(Written instruction):
Recast the part that opens with the line containing "Given: Click the Switch to new version link" and runs through the final line as a numbered list, skipping any blank lines. Leave the pictures out of your answer.

(Input records):
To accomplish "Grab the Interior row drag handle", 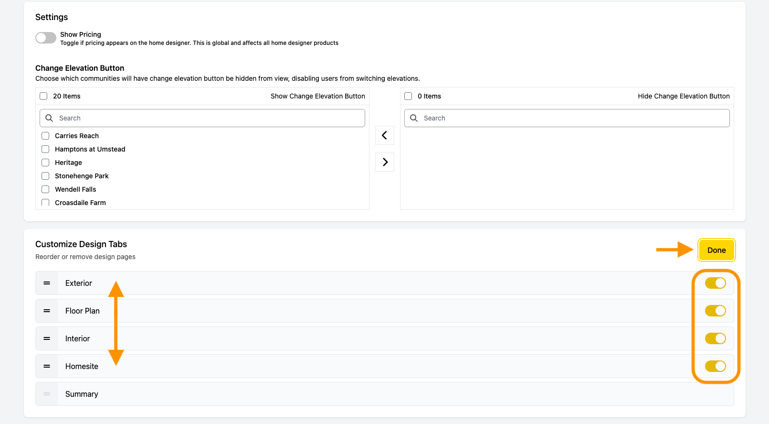I will (47, 338).
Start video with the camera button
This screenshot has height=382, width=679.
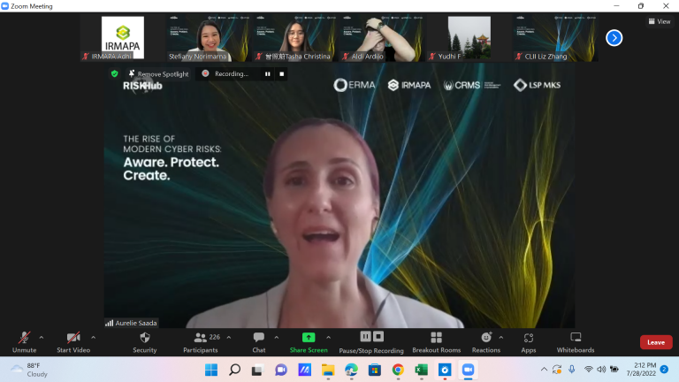[74, 339]
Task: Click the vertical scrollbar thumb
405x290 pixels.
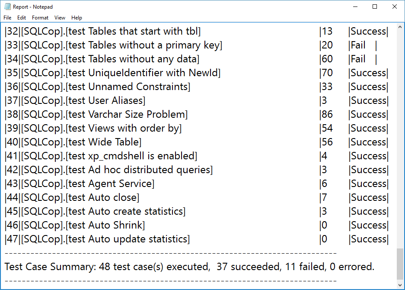Action: pyautogui.click(x=400, y=264)
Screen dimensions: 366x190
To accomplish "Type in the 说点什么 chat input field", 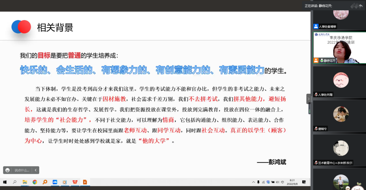I will pos(22,170).
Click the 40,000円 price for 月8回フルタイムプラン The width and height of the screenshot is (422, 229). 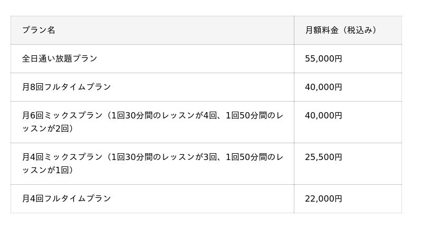coord(323,87)
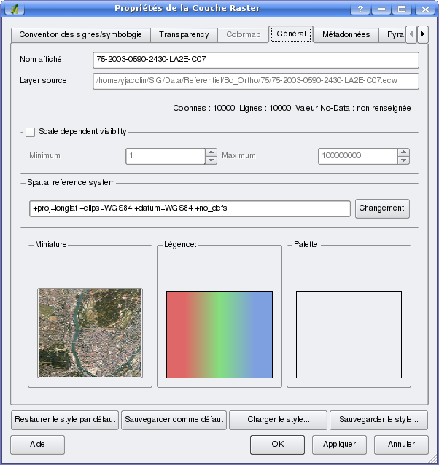
Task: Open the Métadonnées tab
Action: tap(346, 35)
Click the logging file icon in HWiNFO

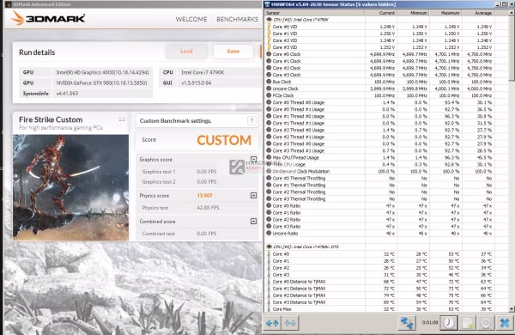point(468,323)
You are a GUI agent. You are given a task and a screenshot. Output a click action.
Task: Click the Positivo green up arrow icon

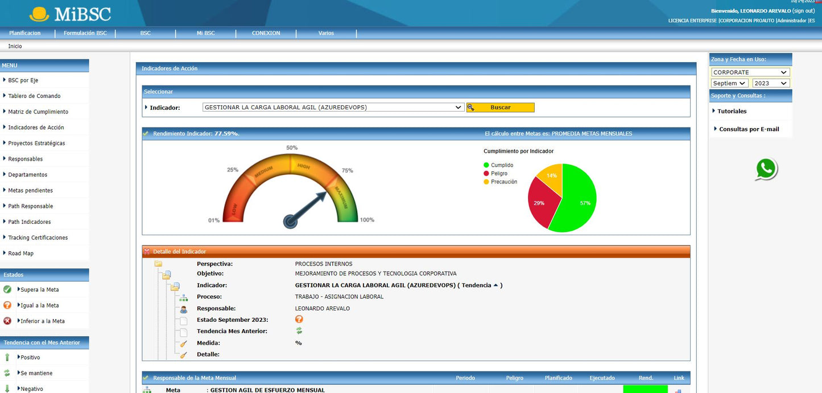point(7,358)
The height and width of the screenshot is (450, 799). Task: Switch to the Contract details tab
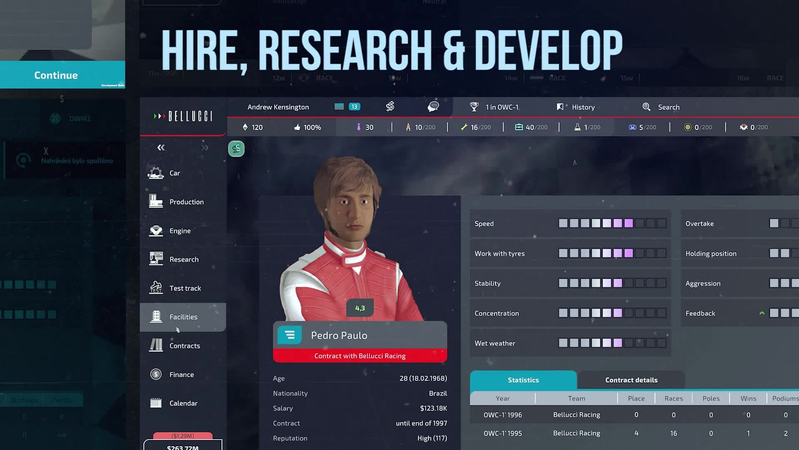631,380
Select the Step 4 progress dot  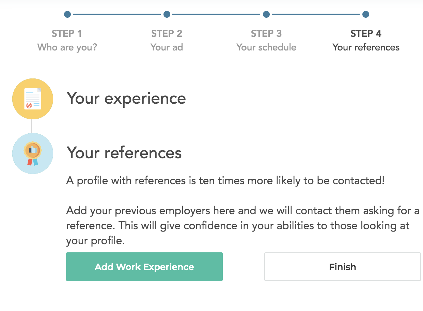pyautogui.click(x=366, y=14)
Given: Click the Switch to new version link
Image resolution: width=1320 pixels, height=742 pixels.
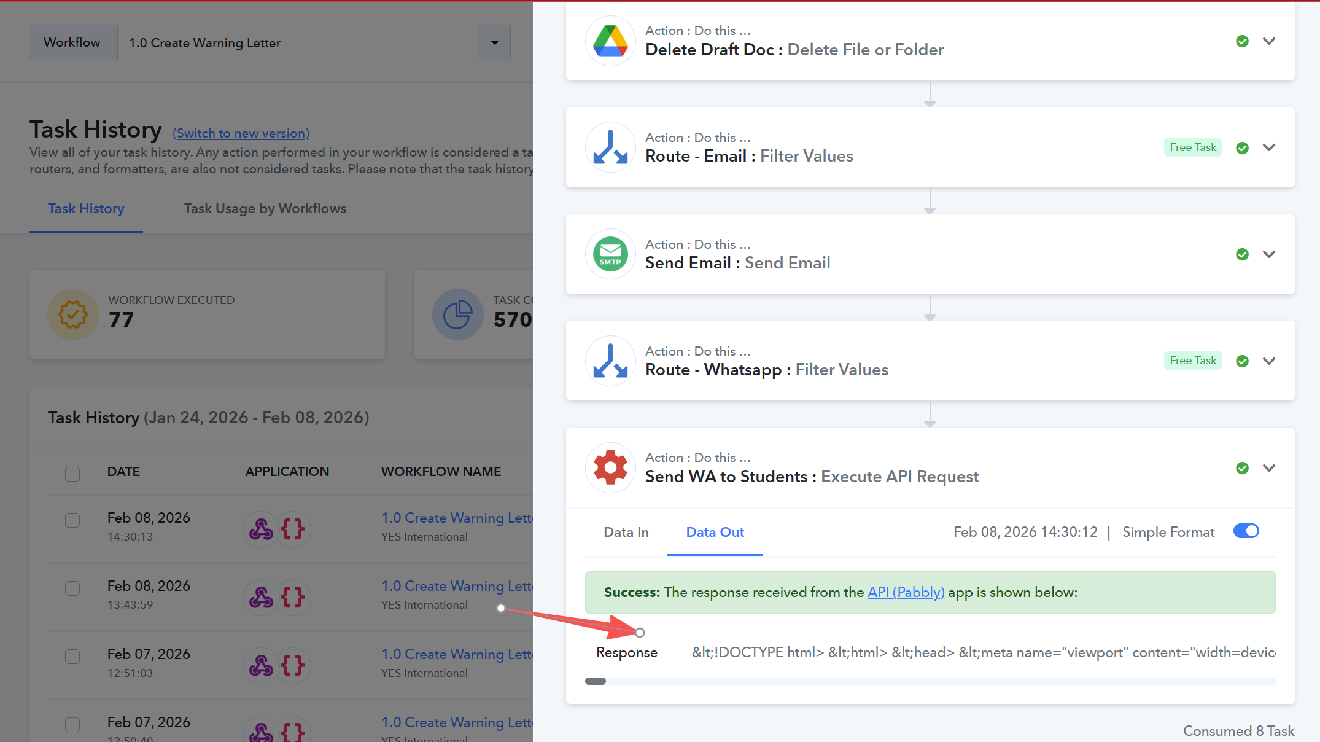Looking at the screenshot, I should pyautogui.click(x=241, y=133).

(Complete answer):
1. Given: Click the Switch to new version link
2. Image resolution: width=1320 pixels, height=742 pixels.
3. Looking at the screenshot, I should pyautogui.click(x=241, y=133).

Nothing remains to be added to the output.